■ **WHAT THE TASK REQUIRES**
Read through the entries below and copy each line where "Share" turns up.

■ **DATA IN THIS EXERCISE**
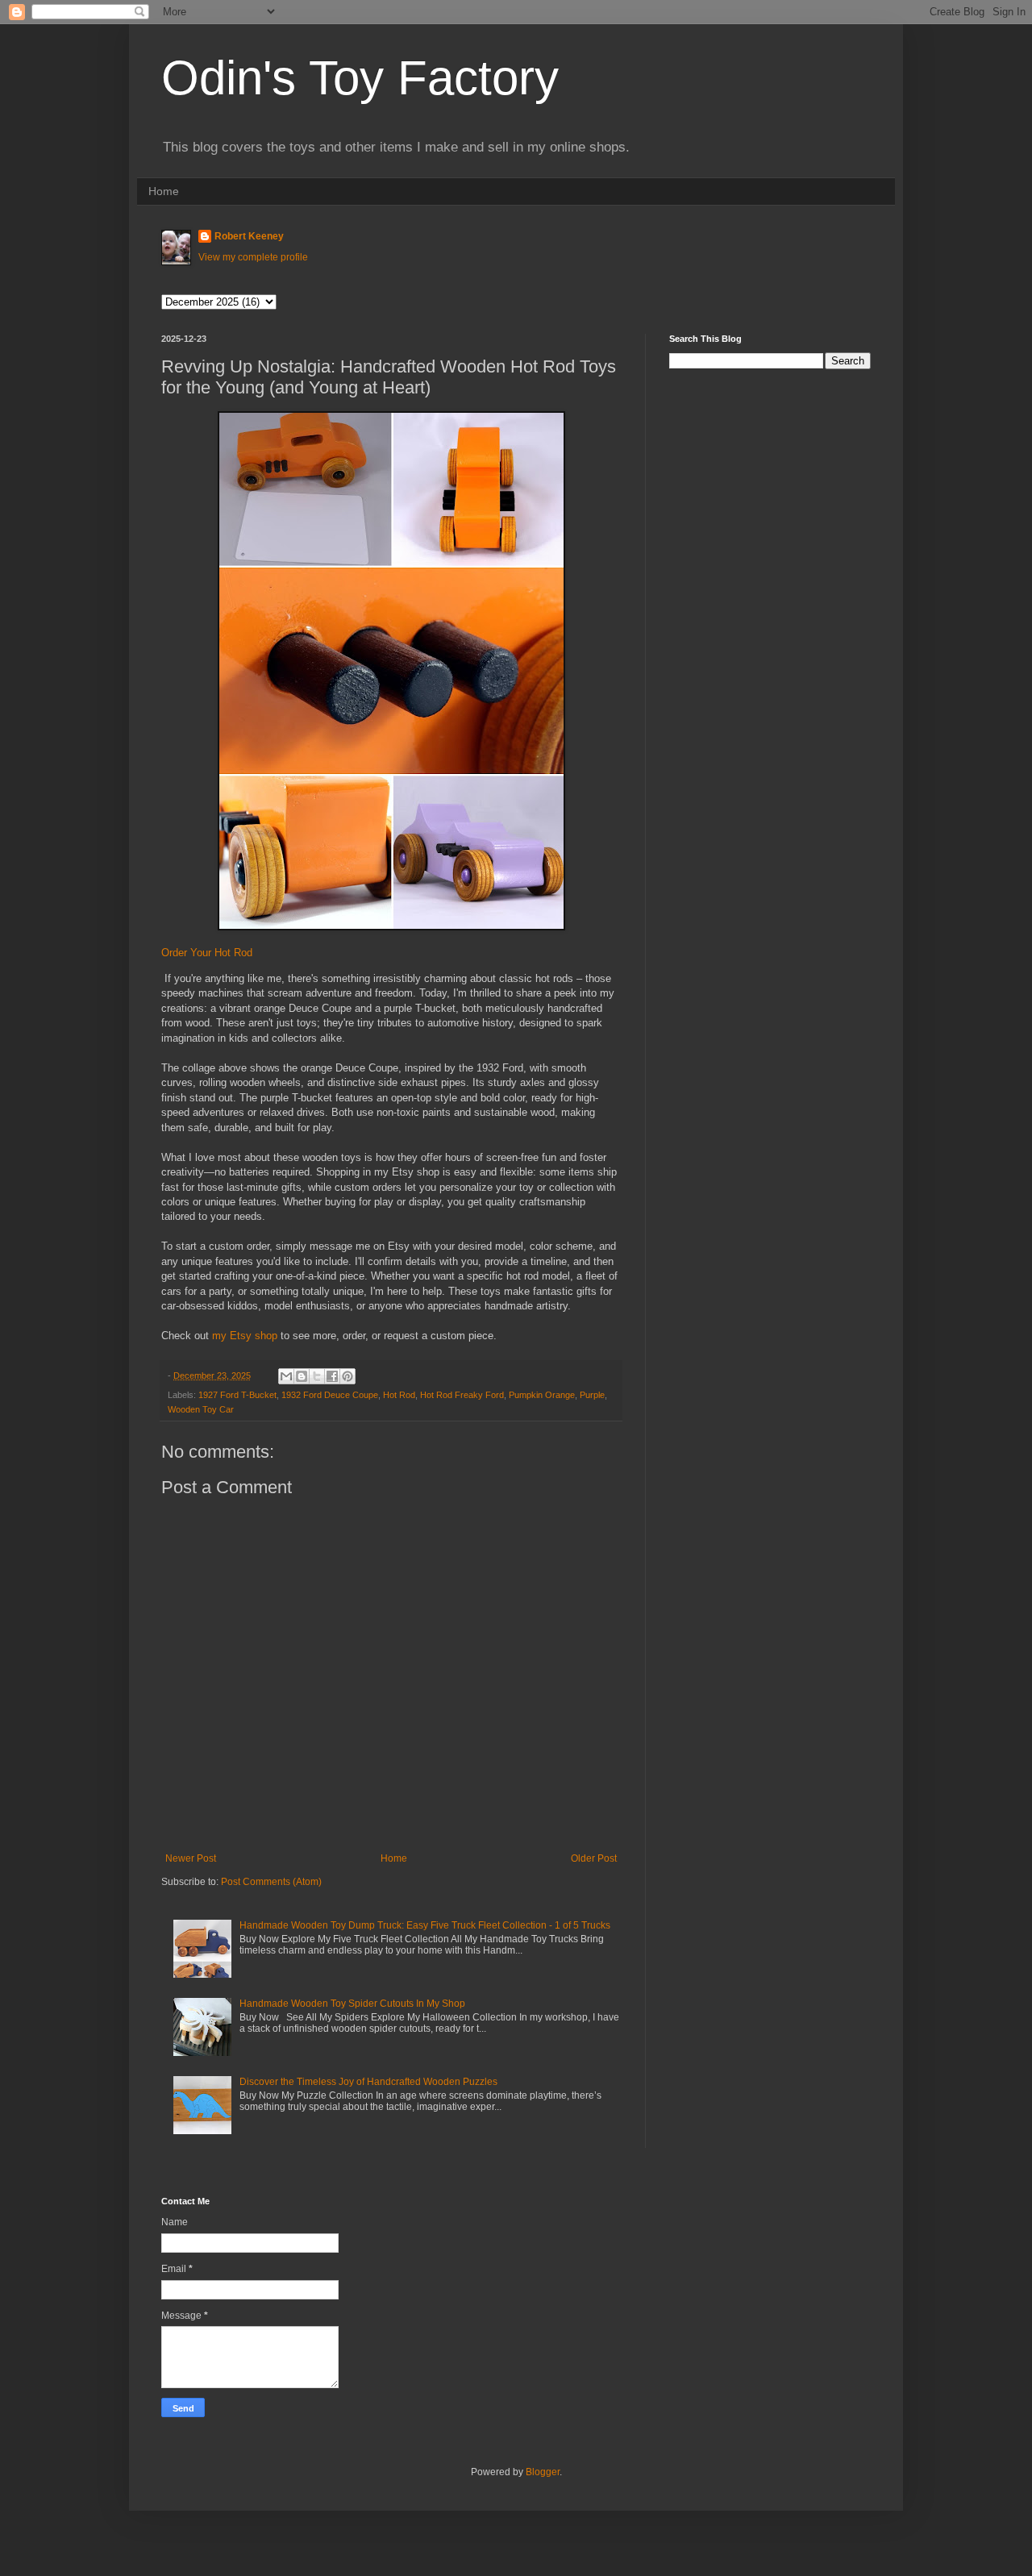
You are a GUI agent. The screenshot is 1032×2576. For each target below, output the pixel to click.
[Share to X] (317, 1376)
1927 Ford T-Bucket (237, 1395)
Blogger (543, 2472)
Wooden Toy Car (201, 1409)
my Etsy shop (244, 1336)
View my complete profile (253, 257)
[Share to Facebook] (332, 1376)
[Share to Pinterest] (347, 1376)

■ **EXERCISE SOLUTION**
[Share to X] (317, 1376)
[Share to Facebook] (332, 1376)
[Share to Pinterest] (347, 1376)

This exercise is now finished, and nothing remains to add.